Your assignment: Exactly as they stand, write out all of the entries again.

****

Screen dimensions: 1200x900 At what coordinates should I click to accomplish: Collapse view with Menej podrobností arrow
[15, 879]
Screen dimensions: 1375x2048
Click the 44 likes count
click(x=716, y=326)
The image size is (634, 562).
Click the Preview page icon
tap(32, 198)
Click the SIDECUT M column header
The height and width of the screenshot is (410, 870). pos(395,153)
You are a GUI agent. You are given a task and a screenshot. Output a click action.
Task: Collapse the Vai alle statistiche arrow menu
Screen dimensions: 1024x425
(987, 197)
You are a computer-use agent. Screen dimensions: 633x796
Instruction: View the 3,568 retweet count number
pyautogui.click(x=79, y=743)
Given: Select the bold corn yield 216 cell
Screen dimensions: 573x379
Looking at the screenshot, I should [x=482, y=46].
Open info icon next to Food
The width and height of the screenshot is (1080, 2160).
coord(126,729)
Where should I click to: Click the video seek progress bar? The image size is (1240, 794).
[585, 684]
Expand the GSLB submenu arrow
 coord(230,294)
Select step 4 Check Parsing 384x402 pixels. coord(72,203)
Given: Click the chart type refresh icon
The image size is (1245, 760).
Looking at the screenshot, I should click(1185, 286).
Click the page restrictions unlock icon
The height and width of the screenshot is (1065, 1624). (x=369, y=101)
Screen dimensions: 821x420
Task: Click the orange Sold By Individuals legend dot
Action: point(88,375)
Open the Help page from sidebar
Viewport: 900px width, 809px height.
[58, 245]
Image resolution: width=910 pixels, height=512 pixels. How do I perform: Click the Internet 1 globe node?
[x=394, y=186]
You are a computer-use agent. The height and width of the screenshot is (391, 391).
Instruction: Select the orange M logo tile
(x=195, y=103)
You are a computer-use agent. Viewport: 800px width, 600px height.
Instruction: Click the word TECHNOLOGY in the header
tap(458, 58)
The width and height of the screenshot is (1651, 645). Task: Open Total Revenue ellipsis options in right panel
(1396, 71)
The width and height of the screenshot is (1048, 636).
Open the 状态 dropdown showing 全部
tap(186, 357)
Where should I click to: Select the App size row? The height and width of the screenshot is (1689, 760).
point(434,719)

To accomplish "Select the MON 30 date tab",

****

Exercise solution:
Screen dimensions: 1200x900 At what coordinates should I click to accomplish: Collapse view with Menej podrobností arrow
[15, 879]
Screen dimensions: 1375x2048
Click the 44 likes count
click(x=716, y=326)
The image size is (634, 562).
Click the Preview page icon
tap(32, 198)
Click the SIDECUT M column header
The height and width of the screenshot is (410, 870). pos(395,153)
You are a GUI agent. You are given a task and a screenshot. Output a click action.
Task: Collapse the Vai alle statistiche arrow menu
Screen dimensions: 1024x425
(987, 197)
You are a computer-use agent. Screen dimensions: 633x796
Instruction: View the 3,568 retweet count number
pyautogui.click(x=79, y=743)
Given: Select the bold corn yield 216 cell
Screen dimensions: 573x379
Looking at the screenshot, I should [x=482, y=46].
Open info icon next to Food
The width and height of the screenshot is (1080, 2160).
coord(126,729)
Where should I click to: Click the video seek progress bar? The image size is (1240, 794).
[585, 684]
Expand the GSLB submenu arrow
 coord(230,294)
Select step 4 Check Parsing 384x402 pixels. coord(72,203)
Given: Click the chart type refresh icon
The image size is (1245, 760).
Looking at the screenshot, I should click(1185, 286).
Click the page restrictions unlock icon
The height and width of the screenshot is (1065, 1624). (x=369, y=101)
Screen dimensions: 821x420
Task: Click the orange Sold By Individuals legend dot
Action: point(88,375)
Open the Help page from sidebar
Viewport: 900px width, 809px height.
[58, 245]
Image resolution: width=910 pixels, height=512 pixels. How do I perform: Click the Internet 1 globe node?
[x=394, y=186]
You are a computer-use agent. The height and width of the screenshot is (391, 391).
Instruction: Select the orange M logo tile
(x=195, y=103)
You are a computer-use agent. Viewport: 800px width, 600px height.
Instruction: Click the word TECHNOLOGY in the header
tap(458, 58)
The width and height of the screenshot is (1651, 645). Task: Open Total Revenue ellipsis options in right panel
(1396, 71)
The width and height of the screenshot is (1048, 636).
Open the 状态 dropdown showing 全部
tap(186, 357)
Where should I click to: Select the App size row? The height and width of the screenshot is (1689, 760).
point(434,719)

To accomplish "Select the MON 30 date tab",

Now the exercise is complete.